Imparfaite Oumma

Publié le 21 septembre 2008 Lecture : 2 minutes.

La récente interview d’Abdelmajid Charfi (dans J.A. n° 2483-2484) nous a procuré beaucoup de bonheur, car ce dernier va très loin dans l’audace, et donc dans le débat, sur trois sujets au moins : l’obligation du jeûne, celle du respect du rituel des cinq prières et la consommation d’alcool. Sur ces sujets, Charfi va loin (trop loin peut-être) dans l’interprétation, mais l’essentiel est ailleurs : dans la capacité à poser de tels débats sans risquer le sort de Mohamed Taha, par exemple, pendu au Soudan il y a une vingtaine d’années (pour avoir brisé le tabou de l’universalité des versets médinois).

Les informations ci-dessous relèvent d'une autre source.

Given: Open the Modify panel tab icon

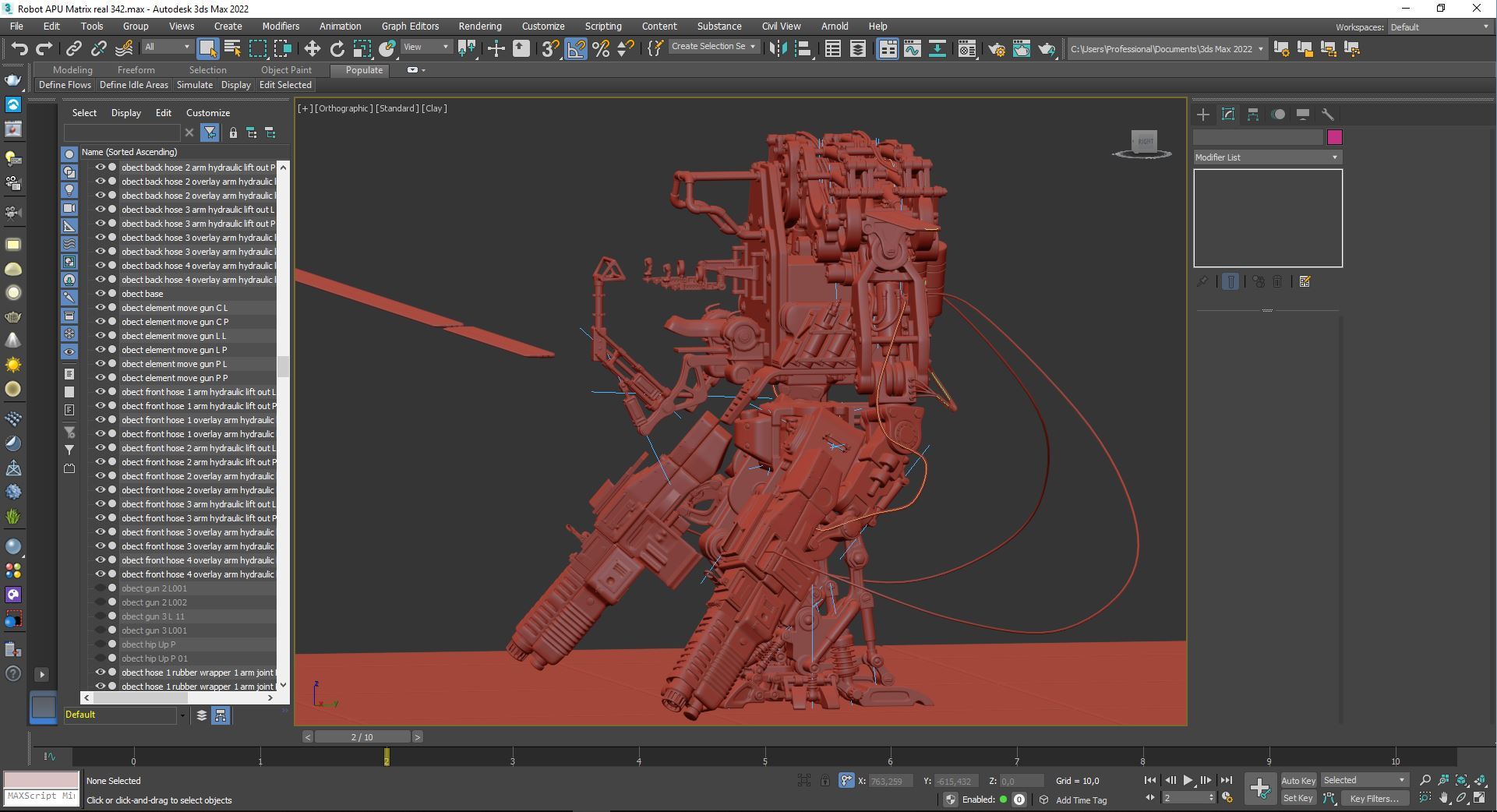Looking at the screenshot, I should (1228, 115).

Je suis en désaccord sur beaucoup de points avec Abdelmajid Charfi – comme avec Mohamed Talbi -, mais quelle excitation intellectuelle de les lire sur des sujets aussi piquants. Un fait cependant me chagrine : aussi bien Charfi que Talbi ignorent complètement l’apport négro-africain, qui aurait pu compléter et enrichir leur argumentaire. Un phénomène hélas répandu dans le monde arabe. Pas un seul mot ou presque sur l’Afrique noire chez Mohamed Talbi dans son Plaidoyer pour un islam moderne, ou chez Charfi dans L’Islam entre le message et l’histoire. C’est plus étonnant encore chez Talbi, dont la famille est pourtant de la confrérie soufie khadre, très présente en Afrique sahélienne (Mauritanie, Sénégal).

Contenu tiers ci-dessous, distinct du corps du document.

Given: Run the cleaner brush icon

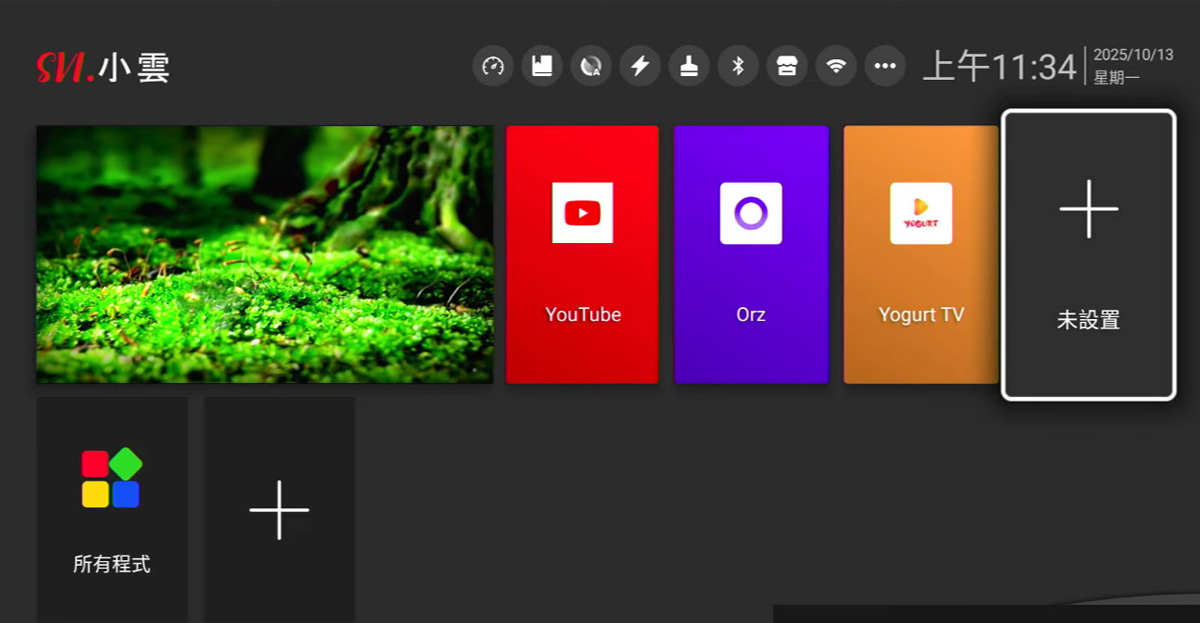Looking at the screenshot, I should pos(688,66).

Il faut se rapprocher de l’immense réservoir de pensée islamique que représente un grand pays d’islam comme le Sénégal (le fait musulman y est quand même une réalité depuis le début du Xe siècle !) marqué par des figures comme El Hadj Omar Tall, Seydi Malick Sy, Cheikh Moussa Kamara, Cheikh Ahmadou Bamba, Baye Niasse, pour ne citer que ceux-là, et dont les centaines d’ouvrages restent méconnus dans le monde arabe et dans la Oumma. Mais c’est vrai que, vue de Tunisie, l’Afrique noire semble loin, comme je l’ai constaté avec surprise et tristesse lors d’un voyage dans ce pays il y a quelques années. Certains de mes interlocuteurs tunisiens étaient souvent étonnés et fiers de découvrir un Sénégalais… musulman. Comme quoi la Oumma a encore de sérieux problèmes de communication.